Compare and Contrast


Talking about bodies, and self-image, and how we feel about how we look is EXTREMELY important. Learning to love ourselves is a lot harder when we just let those insidious internal monologues run rampant. So we bounce our ideas and emotions off of trusted friends and admired mentors, and we gain strength and wisdom through their caring input. We do this instinctively, and our instincts serve us well.

Yet sometimes these body image discussions can backfire.

It can be very hard to hear someone that you feel is prettier or thinner or sexier than yourself complain about her body. You have to grin and bear it while she laments her physical woes, all the while mentally comparing your own lot to hers.

You think, “Seriously? You’re whining about your saddlebag thighs? You’re a size 10 and I’m a size 18. I’d kill to be your size.” You think, “Broad shoulders are your biggest figure flaw? I should be so lucky, with my short legs and long torso. I just want to be proportionate.” You think, “Holy hell, if I hear you complain ONE MORE TIME about your big rack, I will go postal. I can barely fill an A-cup.
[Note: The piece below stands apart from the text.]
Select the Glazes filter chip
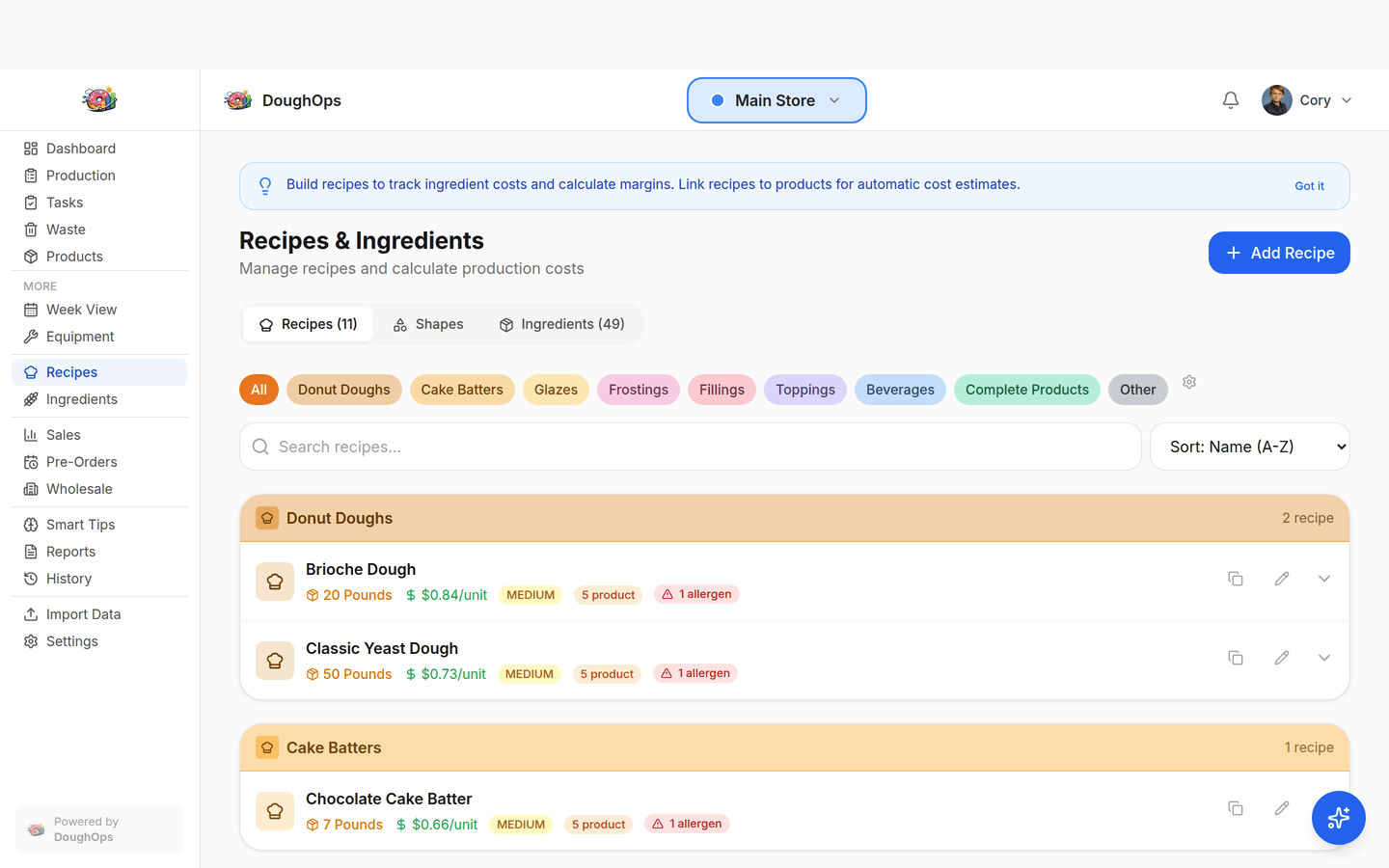Screen dimensions: 1389x868 [x=556, y=389]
Eeesh.”

And some of these women are fishing for compliments. I wish I could say that we’re all honest all the time, but that would make me deeply, deeply naive. Additionally, it’s more socially acceptable to trash-talk one’s own body than it is to laud its many glories, so some women manufacture self-loathing to avoid being ostracized. And it can be hard to gauge who’s playing you, who’s just trying to feel like one of the girls, and who’s attempting to work out a painful self-image issue.

Bottom line? Don’t take someone else’s inventory.
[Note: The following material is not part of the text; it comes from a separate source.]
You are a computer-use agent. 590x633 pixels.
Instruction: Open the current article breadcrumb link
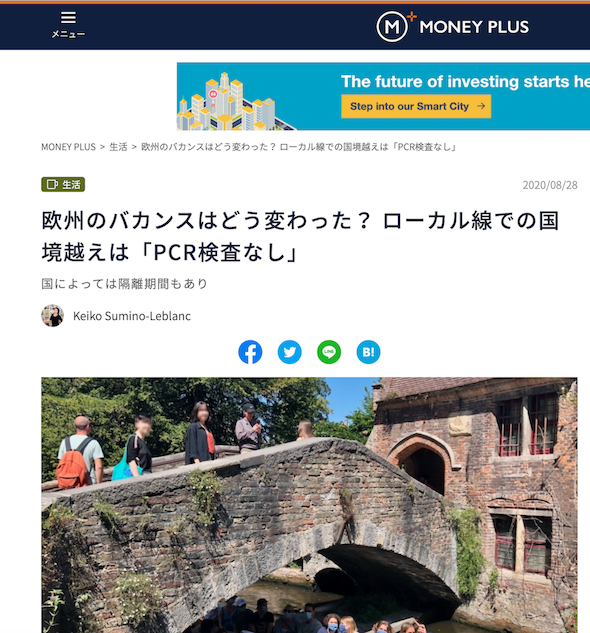click(x=298, y=147)
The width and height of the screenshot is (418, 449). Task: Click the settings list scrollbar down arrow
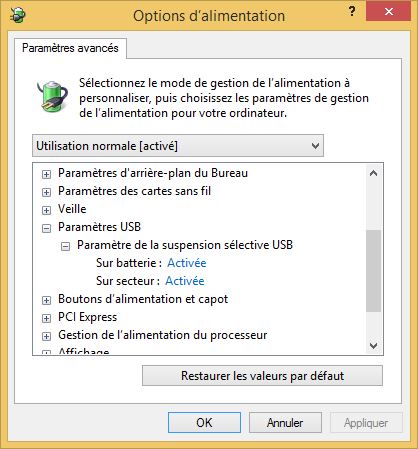click(374, 346)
In my experience, the best way to deal with these situations – when you’re confronted with someone who hates a body you believe to be somehow superior to your own – is to just trust and listen.


Don’t assume you’re dealing with a Compliment Fisherwoman. Don’t assume your conversational partner is faking a self-esteem issue for social reasons. Even if the woman you’re chatting with secretly thinks she’s a supermodel, it hurts nothing to assume positive intent and honesty. If you give the benefit of the doubt to all women who talk openly about their bodies, the only thing that will happen is you’ll establish yourself as a caring, understanding person. Trust the women you talk with.

And if you find that you can’t trust them, talk with some DIFFERENT women.


Protesting doesn’t help. Telling a woman who claims to hate her arms that her arms are gorgeous isn’t going to change her. Comparing doesn’t help. Telling a woman who is worried about her increasingly wrinkled complexion that you only wish you were so smooth-skinned isn’t going to change her.

Listening helps. If a friend hits you with a body-related complaint, make her explain it. Ask why. How long have you felt like this? Are you comparing yourself to someone else? What do you think would change how you feel about this? Make no judgments, offer no suggestions, just listen. Don’t concern yourself with healing the wounds of others. A woman is more likely to successfully shift her body image if she draws conclusions on her own, and you can help her get there by being a patient, trusting sounding board.

Another woman may have a body that you love, but that doesn’t mean that she’s happy with it herself. It also doesn’t mean that she’s ungrateful or blind or stupid. Body image is hard to change because it doesn’t always bend to logic. And body image NEVER changes because of envy or mistrust.

It can be frustrating as hell to listen to someone who appears to have something you want, and take that something for granted. But that is the danger of comparison. You may want it, but she doesn’t. Don’t allow yourself to judge, and don’t take her inventory. Just trust and listen. You could change her life. Not to mention your own.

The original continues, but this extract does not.